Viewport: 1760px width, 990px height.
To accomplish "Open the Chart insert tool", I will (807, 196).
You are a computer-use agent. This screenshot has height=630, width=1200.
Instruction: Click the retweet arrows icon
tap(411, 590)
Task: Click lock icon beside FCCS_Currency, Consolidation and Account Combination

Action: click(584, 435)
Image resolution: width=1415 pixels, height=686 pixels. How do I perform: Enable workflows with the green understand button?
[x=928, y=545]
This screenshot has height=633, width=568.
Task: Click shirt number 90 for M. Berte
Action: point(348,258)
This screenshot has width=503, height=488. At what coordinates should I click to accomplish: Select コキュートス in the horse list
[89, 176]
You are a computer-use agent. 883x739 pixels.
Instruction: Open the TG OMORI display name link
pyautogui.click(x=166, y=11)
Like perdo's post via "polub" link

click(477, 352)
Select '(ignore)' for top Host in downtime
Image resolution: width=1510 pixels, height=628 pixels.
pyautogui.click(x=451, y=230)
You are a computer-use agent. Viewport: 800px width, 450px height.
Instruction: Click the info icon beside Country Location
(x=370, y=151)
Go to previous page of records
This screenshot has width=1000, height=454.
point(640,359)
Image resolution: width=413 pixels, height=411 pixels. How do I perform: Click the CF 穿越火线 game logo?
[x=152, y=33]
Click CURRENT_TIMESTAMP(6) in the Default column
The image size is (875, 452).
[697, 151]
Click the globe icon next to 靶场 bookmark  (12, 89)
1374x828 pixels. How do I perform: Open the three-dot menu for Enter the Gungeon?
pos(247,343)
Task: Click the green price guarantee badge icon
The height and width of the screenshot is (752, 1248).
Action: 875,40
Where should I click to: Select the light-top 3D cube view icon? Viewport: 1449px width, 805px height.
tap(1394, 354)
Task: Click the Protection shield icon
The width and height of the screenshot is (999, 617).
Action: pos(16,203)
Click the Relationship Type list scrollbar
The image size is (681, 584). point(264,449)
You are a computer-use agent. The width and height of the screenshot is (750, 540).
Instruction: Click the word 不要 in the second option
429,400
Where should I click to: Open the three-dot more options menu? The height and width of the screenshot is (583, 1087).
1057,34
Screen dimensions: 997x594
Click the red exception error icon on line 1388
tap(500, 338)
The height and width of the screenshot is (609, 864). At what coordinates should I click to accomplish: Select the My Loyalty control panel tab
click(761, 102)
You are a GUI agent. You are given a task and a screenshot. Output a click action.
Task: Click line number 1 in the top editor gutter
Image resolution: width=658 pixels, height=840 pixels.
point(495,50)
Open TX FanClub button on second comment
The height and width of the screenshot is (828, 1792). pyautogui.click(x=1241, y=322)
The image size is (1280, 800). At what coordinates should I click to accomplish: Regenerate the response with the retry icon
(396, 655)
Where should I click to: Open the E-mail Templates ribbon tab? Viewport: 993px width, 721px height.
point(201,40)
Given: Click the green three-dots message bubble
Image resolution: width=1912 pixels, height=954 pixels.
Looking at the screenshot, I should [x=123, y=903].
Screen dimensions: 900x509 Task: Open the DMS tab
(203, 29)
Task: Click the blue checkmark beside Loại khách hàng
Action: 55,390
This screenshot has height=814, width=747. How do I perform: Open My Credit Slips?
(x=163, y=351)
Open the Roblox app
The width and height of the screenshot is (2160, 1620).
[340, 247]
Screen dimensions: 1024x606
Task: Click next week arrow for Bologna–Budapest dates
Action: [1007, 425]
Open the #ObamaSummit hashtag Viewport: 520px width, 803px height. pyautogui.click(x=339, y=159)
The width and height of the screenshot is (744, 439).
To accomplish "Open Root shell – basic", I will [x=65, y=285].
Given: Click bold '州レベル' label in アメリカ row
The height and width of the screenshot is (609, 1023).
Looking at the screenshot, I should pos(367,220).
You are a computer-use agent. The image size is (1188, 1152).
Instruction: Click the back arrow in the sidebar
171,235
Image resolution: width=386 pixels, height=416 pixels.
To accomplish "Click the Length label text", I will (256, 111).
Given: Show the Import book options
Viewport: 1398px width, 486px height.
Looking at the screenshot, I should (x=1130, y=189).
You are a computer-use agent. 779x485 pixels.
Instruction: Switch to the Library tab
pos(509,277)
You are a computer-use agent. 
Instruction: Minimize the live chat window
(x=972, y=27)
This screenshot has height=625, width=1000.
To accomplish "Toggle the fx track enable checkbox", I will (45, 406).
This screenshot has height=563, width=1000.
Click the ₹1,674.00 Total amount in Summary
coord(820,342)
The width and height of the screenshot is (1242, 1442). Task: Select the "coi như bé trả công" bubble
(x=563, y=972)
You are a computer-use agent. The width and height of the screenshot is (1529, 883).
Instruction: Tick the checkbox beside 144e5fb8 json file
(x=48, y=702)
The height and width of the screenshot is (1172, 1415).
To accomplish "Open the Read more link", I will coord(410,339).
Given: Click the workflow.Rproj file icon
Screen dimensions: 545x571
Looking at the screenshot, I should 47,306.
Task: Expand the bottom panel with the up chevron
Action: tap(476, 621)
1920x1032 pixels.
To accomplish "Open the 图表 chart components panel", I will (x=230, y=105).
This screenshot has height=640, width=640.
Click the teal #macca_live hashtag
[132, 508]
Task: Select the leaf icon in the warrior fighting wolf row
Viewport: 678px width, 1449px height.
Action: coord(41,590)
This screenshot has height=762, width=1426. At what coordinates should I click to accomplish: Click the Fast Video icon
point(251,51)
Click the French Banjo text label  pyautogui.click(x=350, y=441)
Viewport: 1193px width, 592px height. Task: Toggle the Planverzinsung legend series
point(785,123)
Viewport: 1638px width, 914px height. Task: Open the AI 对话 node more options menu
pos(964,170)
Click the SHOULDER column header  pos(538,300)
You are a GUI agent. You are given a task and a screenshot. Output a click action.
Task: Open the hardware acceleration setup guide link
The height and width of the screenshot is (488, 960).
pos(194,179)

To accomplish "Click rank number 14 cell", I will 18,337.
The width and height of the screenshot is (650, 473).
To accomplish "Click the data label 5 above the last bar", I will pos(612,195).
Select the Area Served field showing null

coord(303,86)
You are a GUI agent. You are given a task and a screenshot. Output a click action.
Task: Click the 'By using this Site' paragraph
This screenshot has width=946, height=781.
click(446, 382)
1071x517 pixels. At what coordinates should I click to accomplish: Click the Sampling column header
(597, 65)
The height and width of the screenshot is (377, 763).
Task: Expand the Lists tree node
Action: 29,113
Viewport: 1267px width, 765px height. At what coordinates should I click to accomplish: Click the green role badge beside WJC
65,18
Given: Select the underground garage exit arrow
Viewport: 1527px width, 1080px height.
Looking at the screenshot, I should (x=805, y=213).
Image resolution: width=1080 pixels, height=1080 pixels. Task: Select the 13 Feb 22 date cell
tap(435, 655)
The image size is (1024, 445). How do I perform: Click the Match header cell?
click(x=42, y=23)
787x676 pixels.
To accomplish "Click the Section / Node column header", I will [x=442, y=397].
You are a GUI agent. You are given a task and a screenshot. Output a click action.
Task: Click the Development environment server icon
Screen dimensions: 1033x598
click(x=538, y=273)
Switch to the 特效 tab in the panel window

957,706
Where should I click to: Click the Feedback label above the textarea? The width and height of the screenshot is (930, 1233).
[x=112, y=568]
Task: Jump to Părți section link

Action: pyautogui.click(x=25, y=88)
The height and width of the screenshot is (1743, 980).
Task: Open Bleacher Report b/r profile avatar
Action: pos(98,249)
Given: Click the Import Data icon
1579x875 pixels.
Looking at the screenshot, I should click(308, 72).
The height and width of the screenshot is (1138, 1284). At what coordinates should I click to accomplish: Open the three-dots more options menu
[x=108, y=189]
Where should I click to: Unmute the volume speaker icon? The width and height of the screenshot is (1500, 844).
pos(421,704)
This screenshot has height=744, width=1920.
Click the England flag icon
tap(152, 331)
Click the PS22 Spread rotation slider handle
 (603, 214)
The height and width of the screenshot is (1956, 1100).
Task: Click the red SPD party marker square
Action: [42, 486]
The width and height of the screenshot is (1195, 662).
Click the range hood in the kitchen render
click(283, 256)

....................

[Required action]
As the answer, set down only the lines from the data above between the one holding "Click the Relationship Type list scrollbar" and the one holding "Open the #ObamaSummit", inclusive, exactly as they read.

[Response below]
Click the Relationship Type list scrollbar
The image size is (681, 584). point(264,449)
You are a computer-use agent. The width and height of the screenshot is (750, 540).
Instruction: Click the word 不要 in the second option
429,400
Where should I click to: Open the three-dot more options menu? The height and width of the screenshot is (583, 1087).
1057,34
Screen dimensions: 997x594
Click the red exception error icon on line 1388
tap(500, 338)
The height and width of the screenshot is (609, 864). At what coordinates should I click to accomplish: Select the My Loyalty control panel tab
click(761, 102)
You are a GUI agent. You are given a task and a screenshot. Output a click action.
Task: Click line number 1 in the top editor gutter
Image resolution: width=658 pixels, height=840 pixels.
point(495,50)
Open TX FanClub button on second comment
The height and width of the screenshot is (828, 1792). pyautogui.click(x=1241, y=322)
The image size is (1280, 800). At what coordinates should I click to accomplish: Regenerate the response with the retry icon
(396, 655)
Where should I click to: Open the E-mail Templates ribbon tab? Viewport: 993px width, 721px height.
point(201,40)
Given: Click the green three-dots message bubble
Image resolution: width=1912 pixels, height=954 pixels.
Looking at the screenshot, I should [x=123, y=903].
Screen dimensions: 900x509 Task: Open the DMS tab
(203, 29)
Task: Click the blue checkmark beside Loại khách hàng
Action: 55,390
This screenshot has height=814, width=747. How do I perform: Open My Credit Slips?
(x=163, y=351)
Open the Roblox app
The width and height of the screenshot is (2160, 1620).
[340, 247]
Screen dimensions: 1024x606
Task: Click next week arrow for Bologna–Budapest dates
Action: [1007, 425]
Open the #ObamaSummit hashtag Viewport: 520px width, 803px height. pyautogui.click(x=339, y=159)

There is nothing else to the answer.